> _Written problem_
Continue the Teaching Gardens grant announcement from where it stops.

> _Text to read_
------------------------------------------------------------------------
Feature Story | 22-Sep-2022

Local financial grants available to grow access to healthy foods

Schools and community organizations may apply now for a 2023 American Heart Association Teaching Gardens® grant

American Heart Association

DALLAS, Sept. 22, 2022 —Local schools and community organizations are invited to apply for $2,500 grants from the American Heart Association, a global force for healthier lives for all, to start a new Teaching Garden® or enhance an existing garden to meet the evolving needs of families and communities. The Association’s Teaching Gardens® program inspires kids to adopt healthy behaviors early in life. Schools and community gardens pair an active experience with an interactive nutrition curriculum to help kids make healthy food choices and build lifelong habits.
------------------------------------------------------------------------
> _Data excerpt_
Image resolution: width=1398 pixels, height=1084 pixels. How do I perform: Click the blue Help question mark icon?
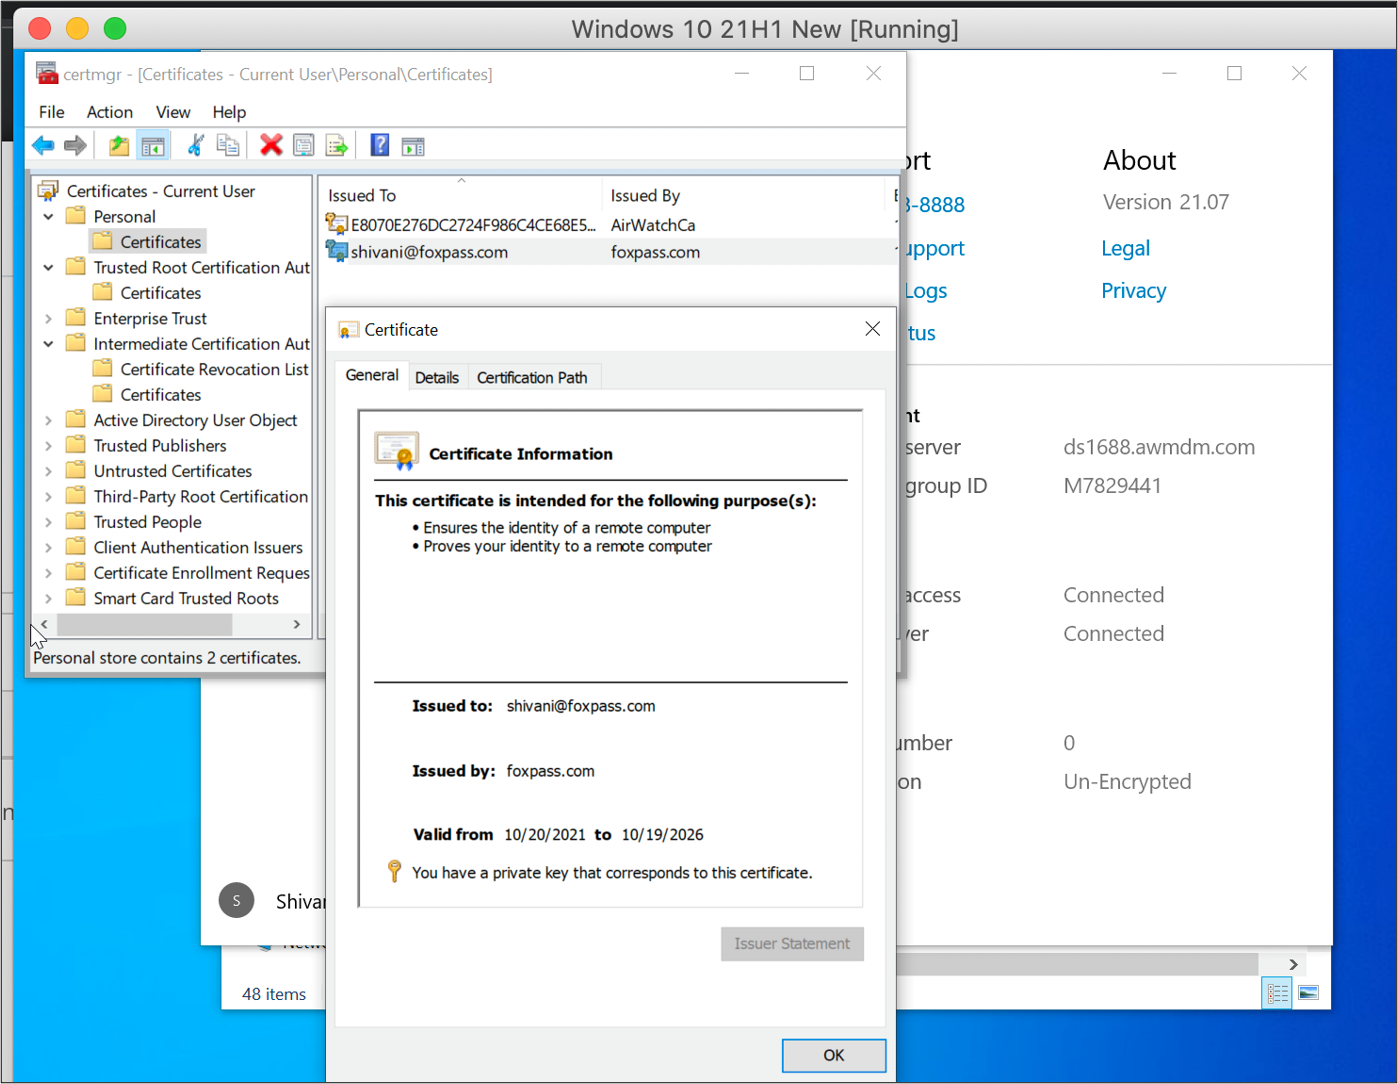pyautogui.click(x=380, y=146)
------------------------------------------------------------------------
> _Answer for this exercise_
Access to healthy foods directly impacts a person’s health over their lifetime, but according to the American Heart Association, most [1]children are not eating recommended amounts of fruits or vegetables, consuming less than one serving of each per day. For many children, the only sources of food in their neighborhood are either from school meals, fast food locations or prepackaged items from convenience stores.

The American Heart Association launched its Teaching Gardens Network more than 10 years ago to inspire innovation and incubate new strategies for improving access to healthy food in underserved communities nationwide.

Applications will be accepted Sept. 19 to Oct. 29 at www.heart.org/teachinggardens. Recipients will be announced in January 2023.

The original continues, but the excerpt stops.